Re: case insensitive collation of Greek's sigma

Jakub Jedelsky <jakub.jedelsky@xxxxxxxxxxxx> · Thu, 2 Dec 2021 14:26:39 +0100

On Wed, Dec 1, 2021 at 8:49 PM Tom Lane <tgl@xxxxxxxxxxxxx> wrote:
Peter Eisentraut <peter.eisentraut@xxxxxxxxxxxxxxxx> writes:

> Running lower() like this is really the wrong thing to do.  We should be 

> doing "case folding" instead, which normalizes these differences for the 

> purpose of case-insensitive comparisons.

That just begs the question: if tolower (or towlower) isn't the

appropriate API, what is?  Perhaps ICU has something for a more

generalized notion of case-similarity, but I'm not aware of any such

thing in the POSIX API.

BTW, I think it's only accidental that the regex example shown upthread

gets the right answer.  In that example, what's happening is that we

consider a letter in a case-insensitive regex to match itself, or

tolower() of itself, or toupper() of itself.  Both σ and ς have Σ

as toupper() so they both work.  But if you'd written Σ in the regex,

only one of σ and ς would match that as a data character.  (Haven't

actually tested this, but given the way the code works I'm pretty

sure it's so.)  Again, it's hard to see how to do better atop a POSIX

locale library.

Thanks for digging into the issue.

Based on GNU docs [1] the POSIX APIs are not ready for that. Anyway, is it possible to keep current behaviour with lowercase in POSIX as a fallback and have the correct solution for ICU? I think (not an expert though) there should be already working code for case folding for some time already.

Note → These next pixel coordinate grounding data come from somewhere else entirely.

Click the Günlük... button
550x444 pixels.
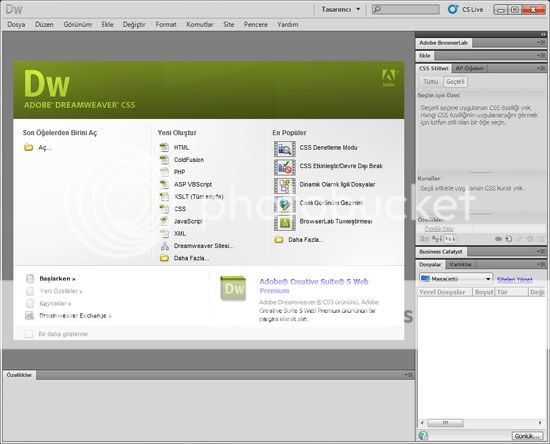pos(527,436)
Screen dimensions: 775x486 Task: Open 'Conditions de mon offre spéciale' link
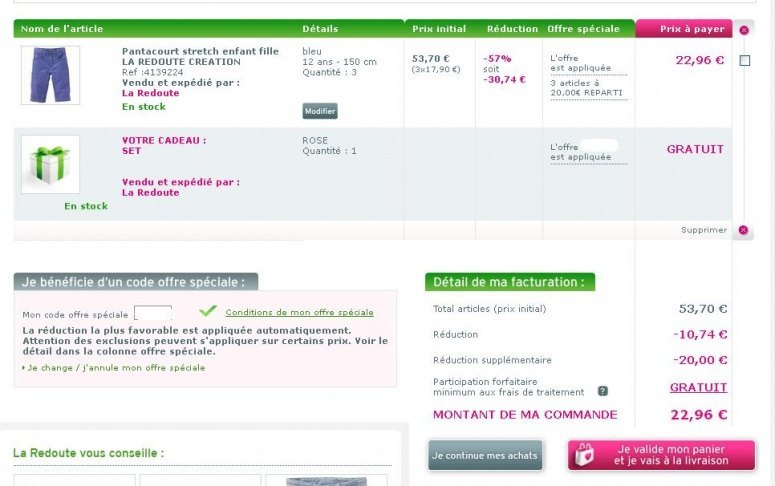[x=299, y=312]
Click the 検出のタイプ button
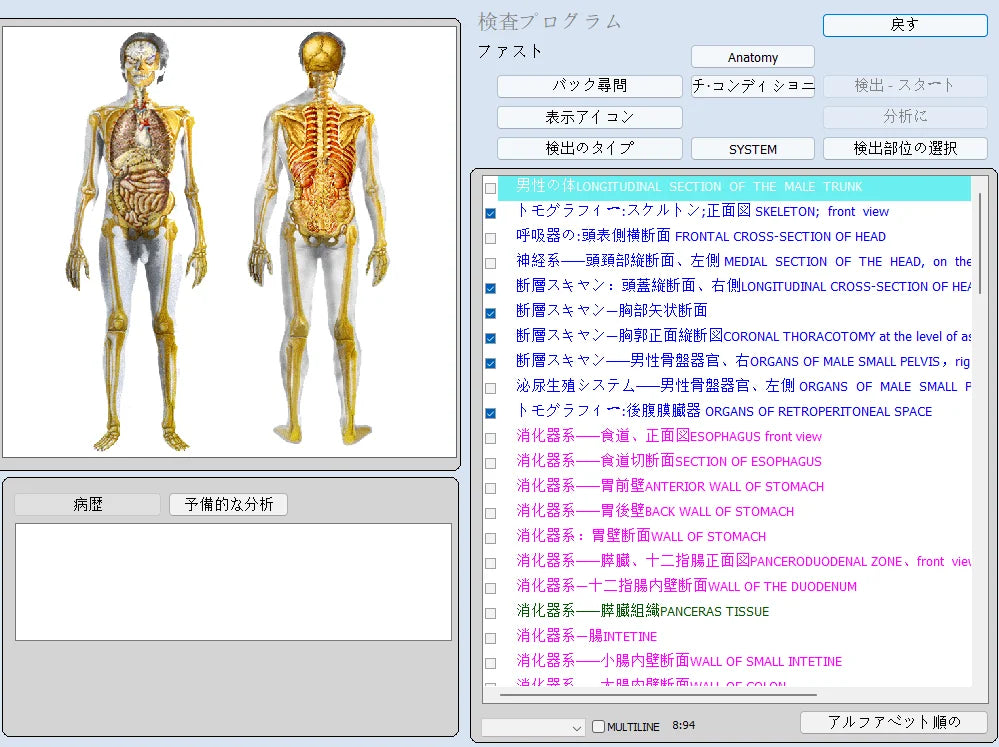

[1] https://www.gnu.org/software/libunistring/
"""
Text files are nowadays usually encoded in Unicode, and may consist of very different scripts – from Latin letters to Chinese Hanzi –, with many kinds of special characters – accents, right-to-left writing marks, hyphens, Roman numbers, and much more. But the POSIX platform APIs for text do not contain adequate functions for dealing with particular properties of many Unicode characters. In fact, the POSIX APIs for text have several assumptions at their base which don't hold for Unicode text.
"""